To anyone truly familiar with Haredim and the Talmud, both contentions are risible.
As is Rabbi Korn’s further assertion, that much of the Haredi community has “lost interest in relating to the entire Jewish people.”
Let’s start with asceticism. Jews, to be sure, are enjoined by the Torah to focus on their inner lives, i.e. their spiritual self-improvement. That is nothing to criticize; it is what all of us, no matter our vocation or degree of interaction with the wider world, are obligated – indeed privileged – to do as Jews. And Torah study as the center of a Jewish man’s life is, to understate the case, not something foreign to “the rabbis of the Talmud.” In dozens of places, the Talmudic rabbis extol Torah study and all who make it their mainstay.
And they repeatedly warn, too, of absorbing negative influences from surrounding societies. They certainly interacted with others outside of the Jewish community when it was necessary or prudent. As do Haredim today, something readily evident to any open-minded observer of the community.
But seeking to live among members of one’s own religious community and trying to avoid the effluence of a coarse popular culture does not a monk make. Prudent, measured insularity is not medieval Christian asceticism.
As to the alleged Haredi loss of “interest in relating to the entire Jewish people,” tell that to the beneficiaries of the innumerable “community kollelim” nationwide whose fellows’ dual purpose is to study Torah in depth and to be a resource to members of their respective broader Jewish communities. Those Haredi kollel members interact in conversation, friendship and study with Jews of all affiliations, or of none. Tell it to the thousands of tri-state area Jews – of every conceivable background – who, hospitalized in Manhattan, have been visited daily and provided hot food by the famed “Satmar ladies.” Tell it to all the Reform, Conservative and unaffiliated Jews who have weekly phone-partners with Haredi men and women as part of Torah Umesora’s “Partners in Torah” project. Tell it to the untold numbers of non-Orthodox Jews who have been befriended and assisted in countless ways by Chabad emissaries.
Tell it to my colleagues at Agudath Israel of America, among them lawyers who interact with Jews and non-Jews daily in the interest of promoting truly Jewish values and all Americans’ religious rights.

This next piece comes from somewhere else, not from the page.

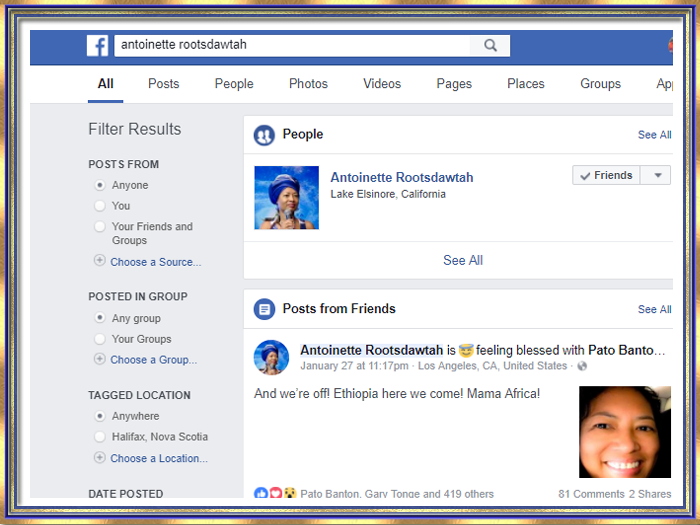The height and width of the screenshot is (525, 700).
Task: Click the search magnifying glass button
Action: click(490, 45)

Tell it to all the thousands of non-Haredi participants who were invited to, and participated in, the Daf Yomi Siyum HaShas seven years ago (and to all those who are planning on attending the upcoming one, at the Metlife Stadium on August 1).
Tell it to the Jewish cancer patients and their families, whatever their affiliations, who have been assisted by Chai Lifeline – or, in Israel, by Zichron Menachem. Or, speaking of Israel, beneficiaries of Haredi social service groups like Meir Panim; medical resource providers like Ezra L’Marpeh; or of patients at the famed Laniado Hospital, in Netanya, under the direction of the Sanz-Klausenburger Rebbe, which serves the entire community (and has the distinction of being the only hospital in Israel that has never closed due to a strike).
All those efforts are not antithetical to the Haredi world’s focus on Torah; they derive from it, are informed by it, concretize it.
Rabbi Korn’s judgment of contemporary Charedim was sparked, he explains, by his experience on a flight from Israel where his young Haredi seat-mate was studying Mishnayos and, after exchanging pleasantries, seemed more interested in resuming his learning than in conversing. Rabbi Korn shouldn’t have been offended. The young man likely didn’t intend to be rude, or even monkish. One day he might surprise Rabbi Korn with the fruits of his internalization of the Jewish religious heritage.